All that aside, it’s still entertaining to conjecture, and a lot of science fiction novelists have made their living by producing tales about scientists who travel back and forth in time via any number of contraptions of their making. And the really exciting part is that modern physicists like William A. Hiscock claim that time travel may be possible.

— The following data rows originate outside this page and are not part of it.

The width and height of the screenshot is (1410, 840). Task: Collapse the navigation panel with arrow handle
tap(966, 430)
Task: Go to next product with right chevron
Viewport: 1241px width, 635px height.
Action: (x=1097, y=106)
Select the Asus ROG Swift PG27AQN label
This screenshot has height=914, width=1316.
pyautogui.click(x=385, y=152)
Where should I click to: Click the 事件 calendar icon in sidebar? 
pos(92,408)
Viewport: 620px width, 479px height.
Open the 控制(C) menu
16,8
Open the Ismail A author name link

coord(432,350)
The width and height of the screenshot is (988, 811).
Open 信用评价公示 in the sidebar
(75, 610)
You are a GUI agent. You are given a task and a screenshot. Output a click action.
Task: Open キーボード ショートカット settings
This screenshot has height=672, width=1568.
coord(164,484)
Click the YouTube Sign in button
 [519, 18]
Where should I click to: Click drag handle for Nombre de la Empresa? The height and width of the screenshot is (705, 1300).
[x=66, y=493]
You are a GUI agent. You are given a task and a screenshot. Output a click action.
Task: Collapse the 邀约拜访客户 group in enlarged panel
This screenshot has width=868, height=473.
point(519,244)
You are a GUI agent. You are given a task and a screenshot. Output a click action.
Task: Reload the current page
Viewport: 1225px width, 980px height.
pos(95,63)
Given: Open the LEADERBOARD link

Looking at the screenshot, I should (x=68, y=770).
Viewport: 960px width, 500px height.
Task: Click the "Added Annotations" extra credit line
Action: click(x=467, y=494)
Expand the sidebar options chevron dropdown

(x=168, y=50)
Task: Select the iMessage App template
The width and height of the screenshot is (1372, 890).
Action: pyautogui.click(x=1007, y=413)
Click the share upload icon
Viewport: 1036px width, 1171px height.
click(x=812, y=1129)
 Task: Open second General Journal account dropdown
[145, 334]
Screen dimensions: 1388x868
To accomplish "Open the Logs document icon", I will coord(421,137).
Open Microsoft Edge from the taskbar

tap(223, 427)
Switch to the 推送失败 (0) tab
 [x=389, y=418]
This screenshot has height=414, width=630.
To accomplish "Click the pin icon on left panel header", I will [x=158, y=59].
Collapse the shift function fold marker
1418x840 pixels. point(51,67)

Then there’s Andrew Basiago, who claims to have been part of “Project Pegasus” (along with none other than Barak Obama – yes that Barak Obama) which was supposedly a time travel project run out of a facility in Redondo Beach, California in the 1970s. He claims to have traveled back and forth in time, even witnessing the Gettysburg Address. However, Mike Bara, an author and UFO researcher, claims that he worked in the aerospace industry at the same time as Basiago claims Project Pegasus was in operation, and he states – “I worked at the old TRW building just a few hundred feet from the building where Basiago claims he teleported … and I can assure you, having held several security clearances, that there is no teleporter in that building. The bathrooms even have substandard plumbing.”(1)

So don’t pack your toga just yet. The same physicists who claim time travel is possible also warn that the power required to achieve such a feat would be impossible to generate with current technology. It appears we’ll have to wait for more time to pass before we can take a weekend trip to visit the ancestors.

But what if you didn’t need a time machine to travel back in time? What if it was possible to travel back in time without the aid of technology?

I did it.

Twice, actually. And here’s my story. Well, stories. The first time was back in the early 1990s. I wanted to photograph some armor I’d made – several suits, actually – so I contacted a photographer friend of mine, who agreed to do the photo shoot, but on the condition that we come out to his acreage outside the city. There were some excellent wooded areas that would provide a good background for my models in armor. I gathered some friends and we went out of the city to meet the photographer. We packed everything off into a clearing not far from his house, and I proceeded to help my friends into the armor. One fellow got suited up before the others and walked off a short distance to wait for the rest to finish. As he stood away from everyone else, I happened to glance over at him. There was nothing 20th century in my line of sight, and for a brief moment – no more than a few seconds – I was there. I was back in the 13th century, staring at a fully armored knight. You may argue that it wasn’t real time travel, but to me, I had stepped back into the 13th century. The feeling was like a rush, and it was as real to me as if I had used Doc Brown’s flux capacitor-equipped DeLorean. I’ve never had that experience since, but I will never forget the feeling I had in those precious few seconds.

My second time travel experience was more literal. In 2012, I spent four months in Japan with Samaritan’s Purse, re-building homes for victims of the Tsunami. On my way home, I boarded the plane in Tokyo at 7:00 p.m. on Sunday night. The flight was nine hours, and I arrived home in Calgary at 3:30 in the afternoon, on the same Sunday. So thanks to the International Date Line, I traveled back in time 12 ½ hours.

Disappointed? Don’t be. Unlike Andrew Basiago, it was legitimate time travel. I got to re-live 12 ½ hours of my life.

So time travel is possible, even without fancy technology or wormholes. Of course, not as fun, but I consider it time travel, nonetheless. I still like the idea of stepping out of a time machine, with dry ice smoke swirling around my feet as I survey the ancient scene before me – a castle, or famous battle – or perhaps nothing more than an idyllic village going about its daily routine. Perhaps something like Michael Chrichton’s “Timeline," where his characters first arrive in 1357 France.

Now that would be a tale worth telling!

(1) Michael Bara, “Hidden Agenda – NASA and the Secret Space Program” Adventures Unlimited Press, 2016. Pp. 180, 181.